Devlin stuffed the bottle of alcohol and the pads into his trouser pocket. He was going to be needing them again soon.

He unshipped his nightstick again and went on up the stairs to solitary, to kill Jess Moulson.





91


Jess was in the night world when she saw Devlin coming. In that place where emotion stood in for physics, his fixed concentration on her was a field that bent the landscape around it. She felt it as a shifting of forces and volumes. Something was moving towards her and focusing its will on her as it came, projecting hate and malevolence and grim purpose.

The emotions were a vector she could follow. Jess turned to face them, listening with every inch of her skin. She silenced her own mind and let those other thoughts rain down on her, taking their measure and their meaning.

She recognised Devlin. She read his intentions.

Alex! she screamed. But this crisis was all hers. There was nothing Devlin could do to hurt the dead. All he could do was send Jess to join them.

There was no answer. No trace or echo of Alex’s presence.

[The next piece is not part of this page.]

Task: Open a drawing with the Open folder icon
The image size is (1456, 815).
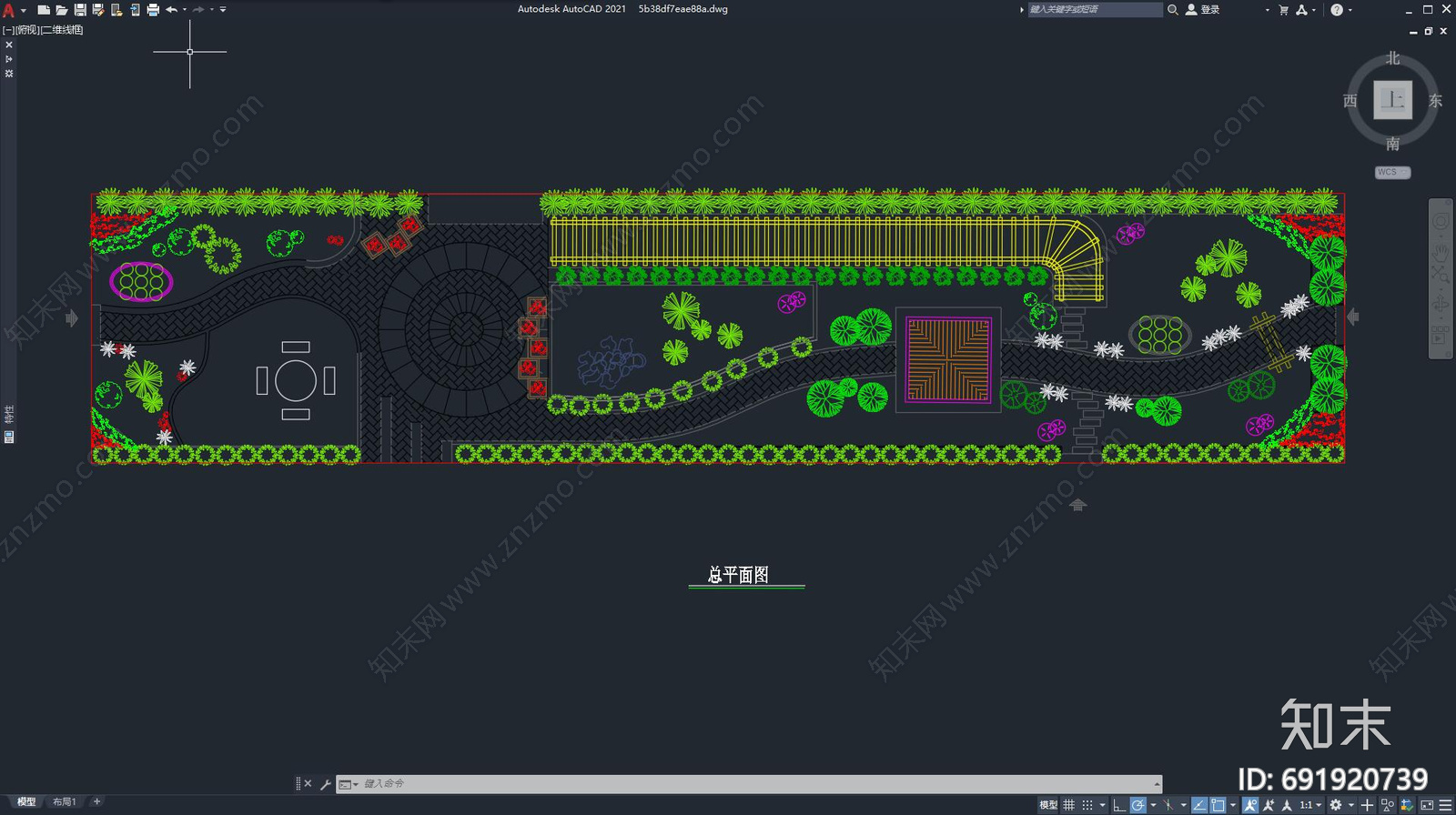Action: point(62,10)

Jess waited a few seconds longer, then ran headlong back to her waiting flesh.





92


Every prison riot is a chaotic system, tending to break down into its component parts but artificially sustained and concentrated by the narrowness of the spaces involved. It can seem to be petering out, to be dying down to nothing, and then surge again without warning into unpredictable and motiveless violence.

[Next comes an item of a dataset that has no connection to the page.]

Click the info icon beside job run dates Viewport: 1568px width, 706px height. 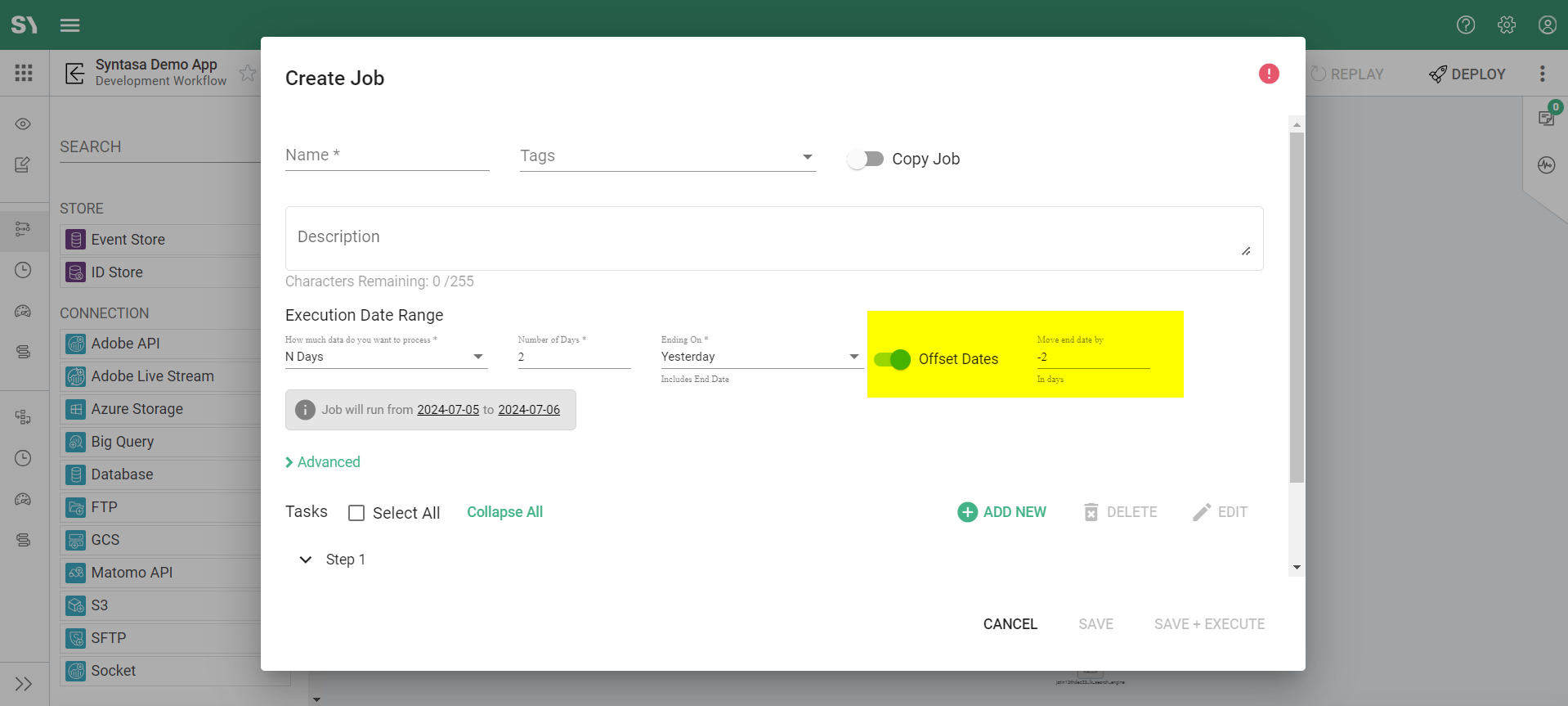pos(305,410)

Devlin had uncorked this bottle with full knowledge of its toxic contents. He didn’t even flinch when he stepped over Keith Lovett’s sprawled body. Didn’t stop to check whether Lovett was dead or only unconscious. Dead would be preferable, all things considered, since he was another potential loose end.

On the fourth-floor walkway, three guards were desperately trying to prevent a group of determined women from getting access to the stairs. Devlin walked on by quickly before anyone could call on him for help.